The water being strikes the Planet globe with a sword of water and sends the sphere flying. Superman catches it in midair and destroys any debris before it can harm the people below. The monster tells Superman that he shouldn't be there. He has offended its mother, and she wants vengeance. Superman's first assumption was that the creature was Aquaman's doing, but he was wrong. The monster says him and his brothers demand his exile. The creature then says he will slaughter Superman, and the 'dogs' on the planet. Superman tells the monster to leave the dogs out of it as he vaporizes the creature with his heat vision.

In the desert a cloaked female begins to rub two pieces of wood together.

As the water monster boils away, a being of flame suddenly erupts from the ground and attacks Superman. The fire monster says that they will destroy everything to get at him, they will not be denied. Superman says that neither will he as he blows the monster out.

Around the world, the hooded woman blows a stream of air.

The winds above Metropolis suddenly swirl and coalesce into a monster made of wind. The wind creature tells Superman that the entire country will suffer until they get their way before dispersing to the winds.

In the desert, the woman piles sand on the ground.

At Mount Rushmore the earth suddenly quakes as the monument suddenly rises up atop a huge stone beast. As he pulls up, his three brothers reform by him. Superman dashes onto the scene, prepared to fight them back. They address Superman as a foreigner, telling him that they are the world and that they demanded his exile, and because of his exile there will be death. Superman tells them that yes, there will. The monsters tell him that they will wipe the entire planet clean and begin life anew again. Superman tells them that even if they do, he'll still be there. And then he will burn away the air and smash the each into fragments. And when the elementals are dead and Earth is destroyed, Superman will find a new home. The giants all stare as Superman for a few moments before dispersing back to the planet that created them.

──────────

## Brief a
Retype the listing below line for line, omitting the pictures.

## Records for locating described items
──────────

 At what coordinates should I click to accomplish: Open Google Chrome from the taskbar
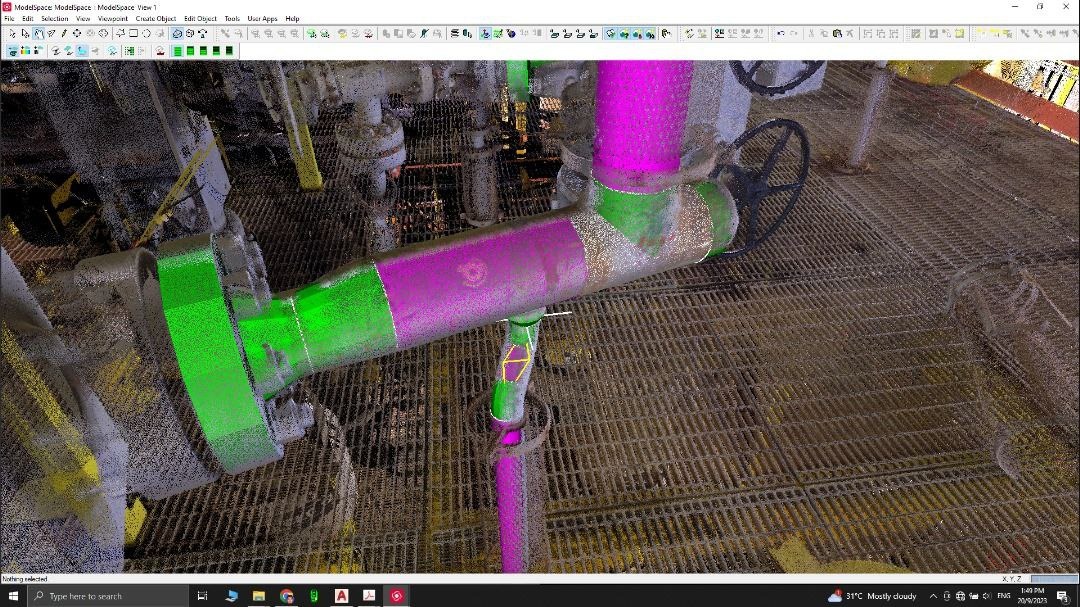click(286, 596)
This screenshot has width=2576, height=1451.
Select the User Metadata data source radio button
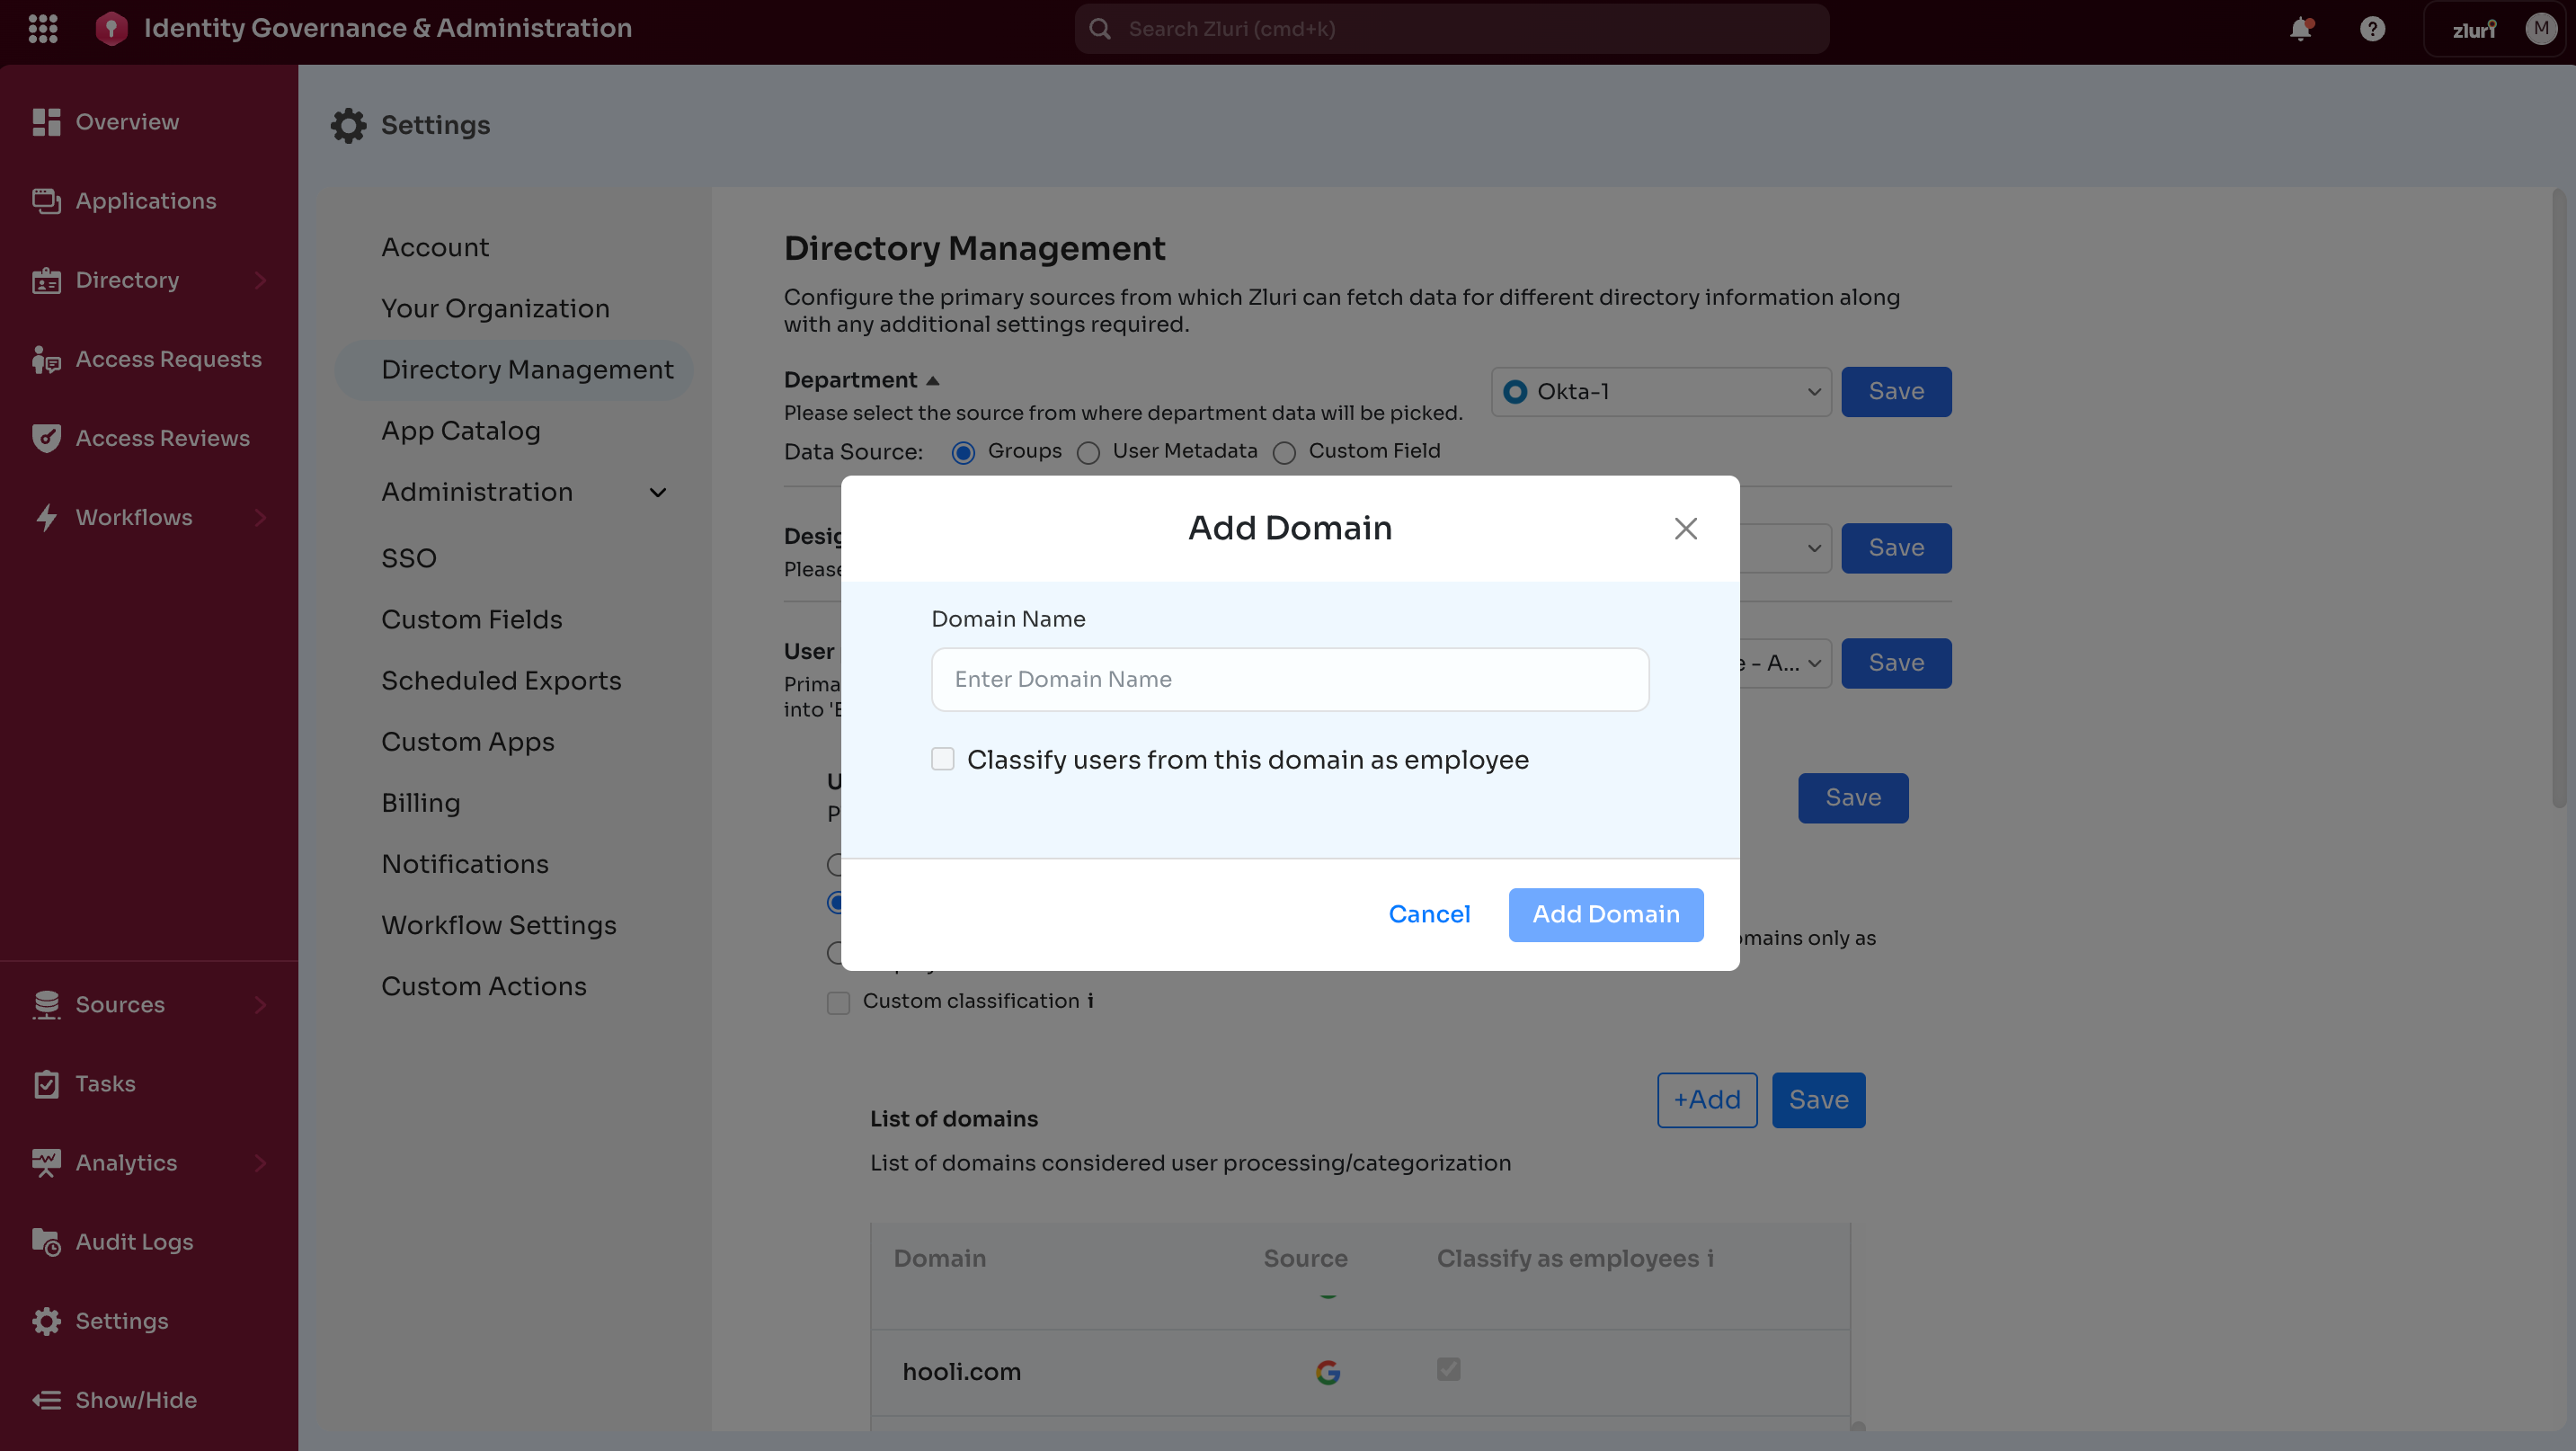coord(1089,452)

──────────

## Brief b
Using the Superman summary, say whether each statement agrees with it, and quote the deciding words: (i) Superman destroys the water creature with his heat vision. (ii) The woman piles sand on the ground at Mount Rushmore. (iii) Superman correctly guessed that Aquaman was behind the water creature.

## Complete response a
 At what coordinates should I click to accomplish: Open Google Chrome from the taskbar
click(286, 596)
This screenshot has width=2576, height=1451.
Select the User Metadata data source radio button
coord(1089,452)

## Complete response b
(i) Yes: "he vaporizes the creature with his heat vision."
(ii) No: "In the desert, the woman piles sand on the ground."
(iii) No: "Superman's first assumption was that the creature was Aquaman's doing, but he was wrong."